Саша возбужденно смотрел на мать, не в силах примириться с этой страшной новостью.
— Ты посмотри как следует расписание, — сказал он, волнуясь.
— Ну что ты, глупыш, я ведь смотрела, — сказала мама.
И Саша чуть не заплакал, увидев на лице ее натянутую, острую какую-то, напряженную улыбку.
— Ну разве можно так волноваться? — сказала опять мама.
— А может быть… — сказал Саша и осекся. Он не знал, что же еще может быть, если сегодня за ними не придет белый пароход.
Они сели на скамейку, прижались друг к дружке и засмотрелись на реку.
— А может быть, — сказал опять Саша, — мы переночуем у бабушки, а завтра пойдем на пароход?
— Но я не успею на работу, — ответила мама. — Придется переночевать, а завтра днем ехать на поезде… Сейчас отдохнем немножко и — в обратный путь. Очень обидно, конечно…

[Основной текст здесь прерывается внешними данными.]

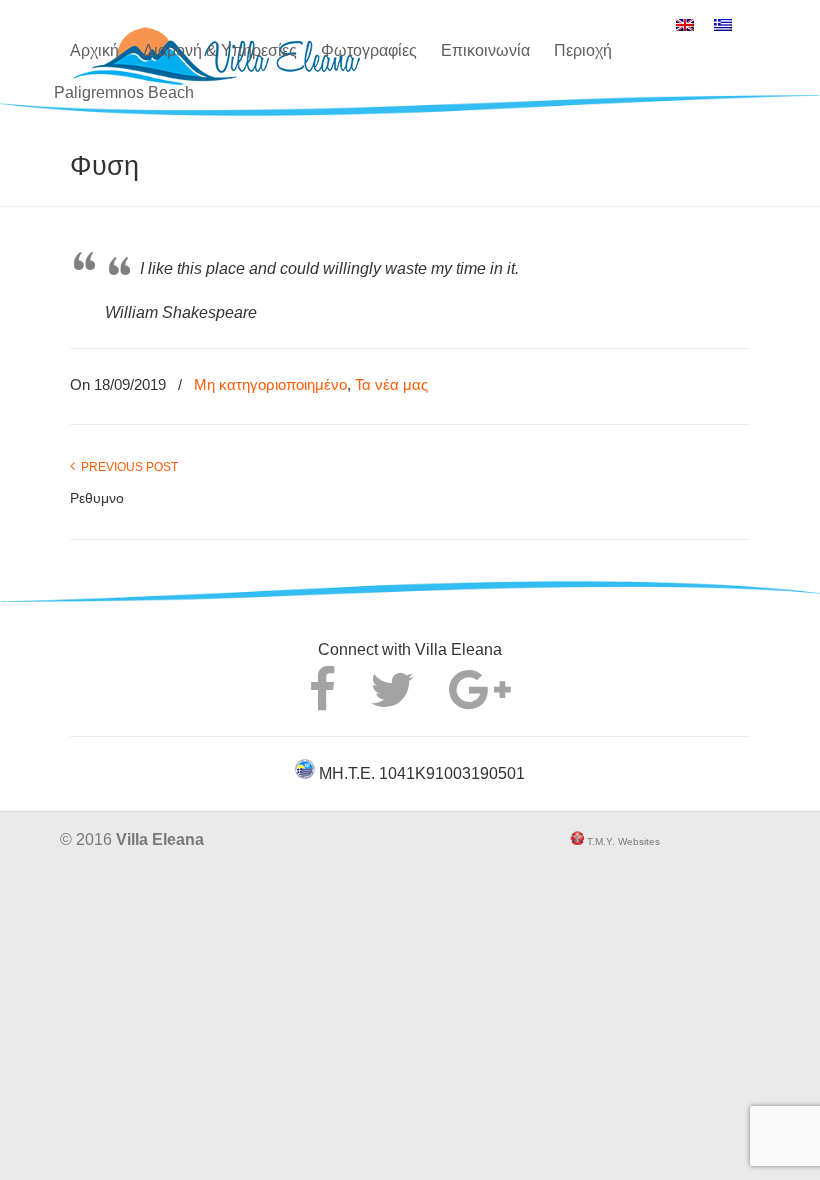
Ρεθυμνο (97, 498)
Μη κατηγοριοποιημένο (270, 384)
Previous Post (126, 467)
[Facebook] (322, 701)
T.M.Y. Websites (622, 841)
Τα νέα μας (391, 384)
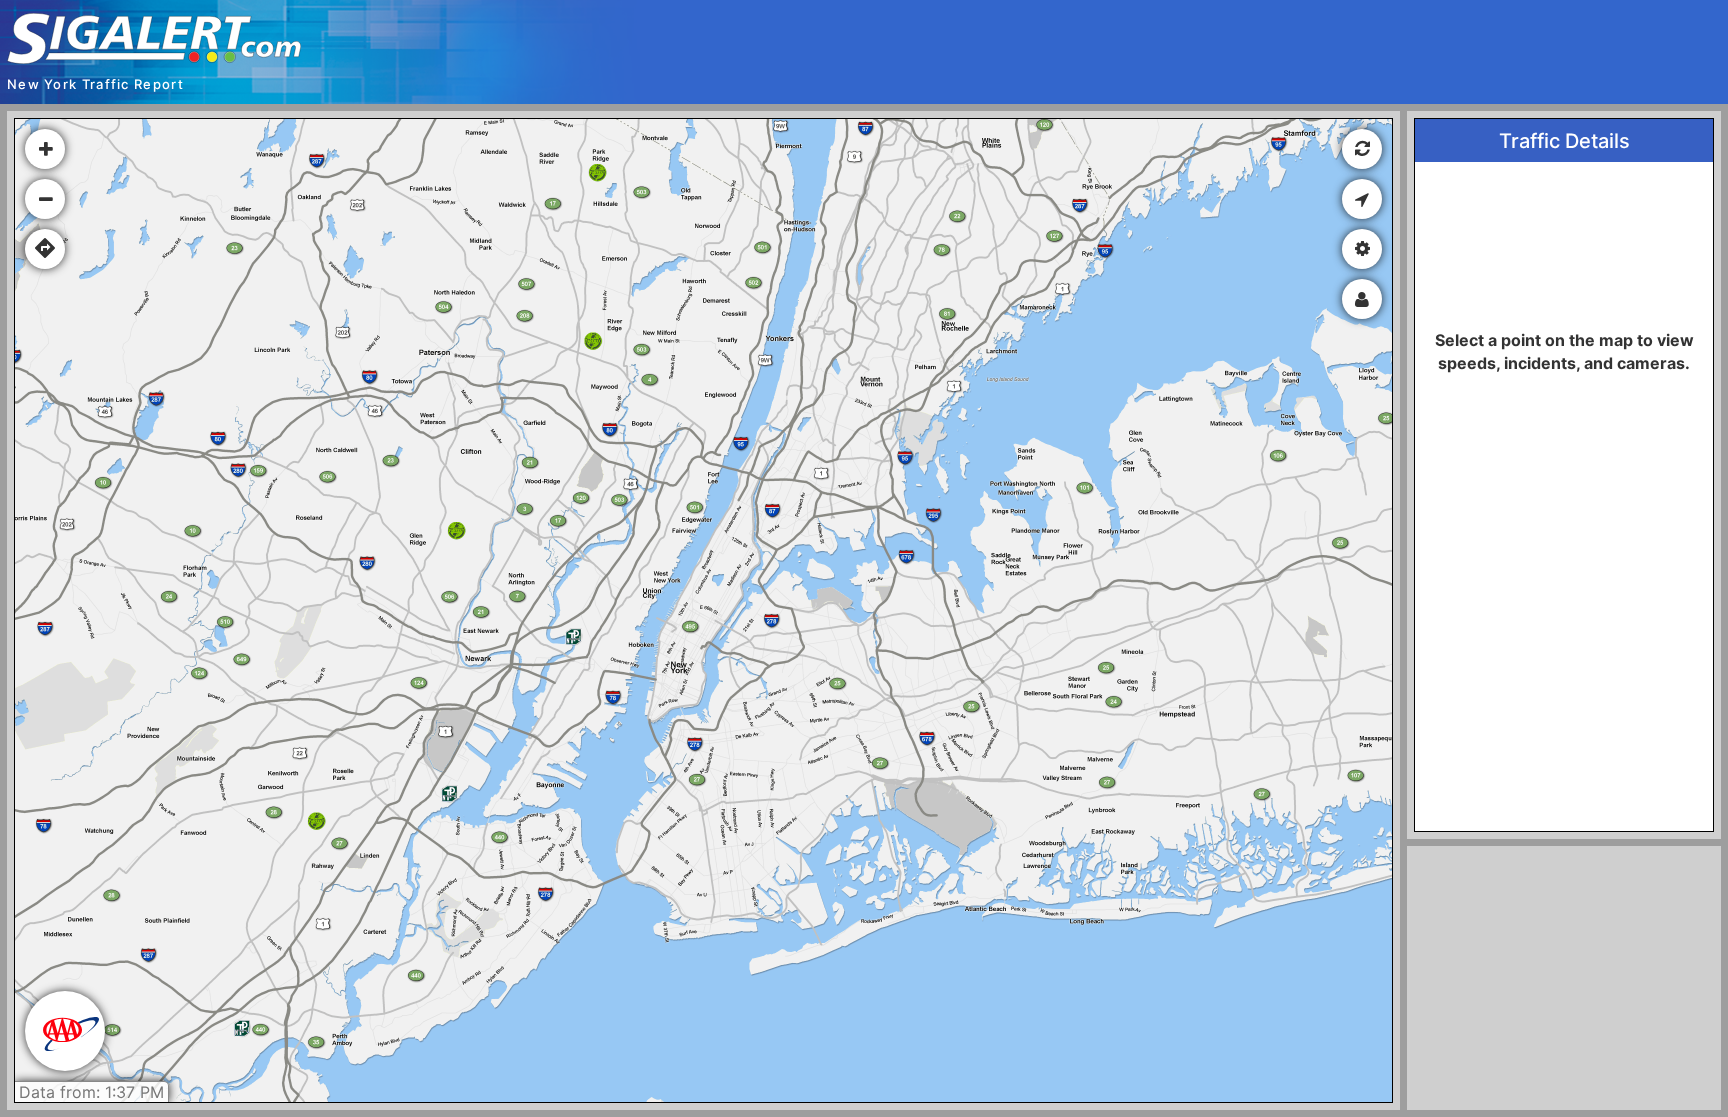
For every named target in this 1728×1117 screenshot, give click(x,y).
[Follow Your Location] (1362, 199)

Они сидели, как показалось Саше, очень долго. И он, и она бездумно смотрели на реку, понимая каждый по-своему, что очень обидно, конечно, что сегодня не будет парохода. Очень обидно!
— Ты устал? — спросила мама.
— Нет.
— Ты у меня совсем большой.
В ясном вечернем свете зазолотился на реке пароход… Он был еще очень далеко, за голубым мостом, перекинувшимся радугой через реку, но Саша сразу узнал в светлом этом пятнышке пароход.

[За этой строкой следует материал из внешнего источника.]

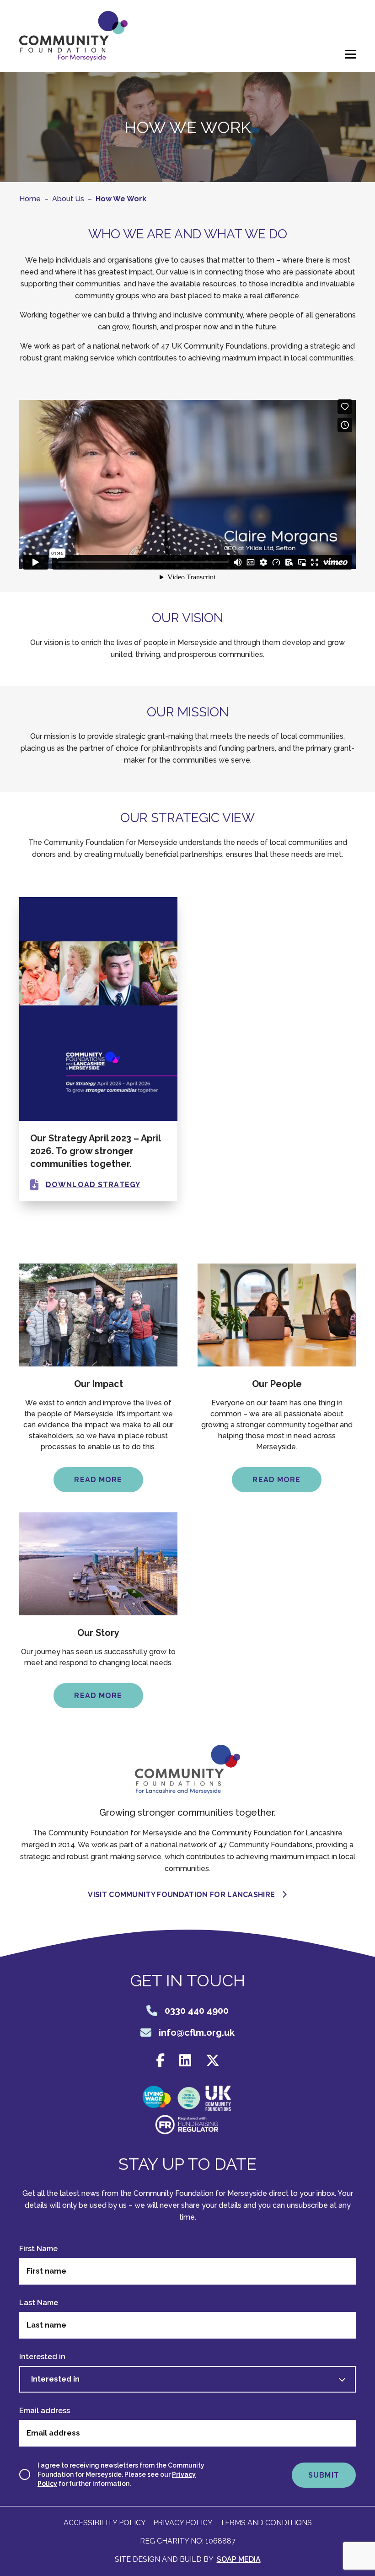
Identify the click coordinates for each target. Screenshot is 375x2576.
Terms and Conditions (266, 2522)
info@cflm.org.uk (197, 2032)
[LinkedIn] (185, 2061)
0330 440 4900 (197, 2010)
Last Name (38, 2302)
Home (30, 198)
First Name (38, 2248)
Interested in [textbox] (55, 2379)
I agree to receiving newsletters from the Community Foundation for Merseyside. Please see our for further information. (121, 2474)
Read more (98, 1479)
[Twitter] (212, 2061)
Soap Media (239, 2559)
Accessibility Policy (105, 2522)
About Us (68, 198)
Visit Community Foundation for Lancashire (181, 1894)
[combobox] (187, 2379)
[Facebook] (160, 2061)
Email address (44, 2410)
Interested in (42, 2356)
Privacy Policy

— Мам! — сказал он. — Смотри! Пароход…
— Да, — сказала она. — Пароход… Только он плывет не туда. Он из Москвы плывет.
— А вдруг он сейчас подплывет, причалит и пойдет обратно?

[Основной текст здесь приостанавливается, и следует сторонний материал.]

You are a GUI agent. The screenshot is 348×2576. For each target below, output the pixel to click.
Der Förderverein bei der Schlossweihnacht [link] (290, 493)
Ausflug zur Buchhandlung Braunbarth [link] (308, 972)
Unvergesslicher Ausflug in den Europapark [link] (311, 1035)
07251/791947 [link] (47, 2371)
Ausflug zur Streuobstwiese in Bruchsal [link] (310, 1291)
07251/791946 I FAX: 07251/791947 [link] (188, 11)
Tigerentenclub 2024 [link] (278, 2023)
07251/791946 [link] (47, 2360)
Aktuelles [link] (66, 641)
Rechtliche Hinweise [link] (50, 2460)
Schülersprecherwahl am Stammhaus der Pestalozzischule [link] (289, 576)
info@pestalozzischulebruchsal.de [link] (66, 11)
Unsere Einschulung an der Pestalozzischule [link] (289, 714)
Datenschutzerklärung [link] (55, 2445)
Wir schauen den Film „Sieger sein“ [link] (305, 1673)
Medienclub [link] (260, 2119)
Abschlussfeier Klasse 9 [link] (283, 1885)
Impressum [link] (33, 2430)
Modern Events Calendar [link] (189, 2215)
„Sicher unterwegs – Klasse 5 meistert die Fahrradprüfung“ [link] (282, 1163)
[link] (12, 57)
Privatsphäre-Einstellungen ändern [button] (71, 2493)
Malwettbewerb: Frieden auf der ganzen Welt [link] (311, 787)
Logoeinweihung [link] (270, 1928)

Она усмехнулась и сказала:
— Такого не бывает.
Пароход был так далеко, что казалось, будто это плыл золотистый комочек по дымчатой речке, окруженной синими лесами. Саша долго и пристально смотрел на пароход, и чудилось ему, будто не пароход, а речка становится больше и шире, будто синие леса перекрашиваются в зеленый цвет и сама река становится не дымчатой, а сизой… И вот уже не сизой, а глинисто-желтой стала река, и пароход обозначился ясно на этой гладкой блестящей воде, стал из золотистого совсем белым, большим и высоким.
Саша смотрел на этот скользящий по воде вдоль дальнего берега пароход и ждал, что он сейчас громко и простуженно загудит, проплывая мимо. Казалось ему, когда он смотрел на пароход, что не машины и не винты двигали легкий, быстрый пароход, а река своим течением несла неслышно этот ажурный корабль, на палубах которого не видно было людей и который весь звучал душистой какой-то, ласковой музыкой.
И что-то похожее на страх испытывал Саша, зачарованно глядя на проплывающий мимо, как облако, бесшумный пароход, пока не услышал перестука машины, глухого ее подводного чавкания.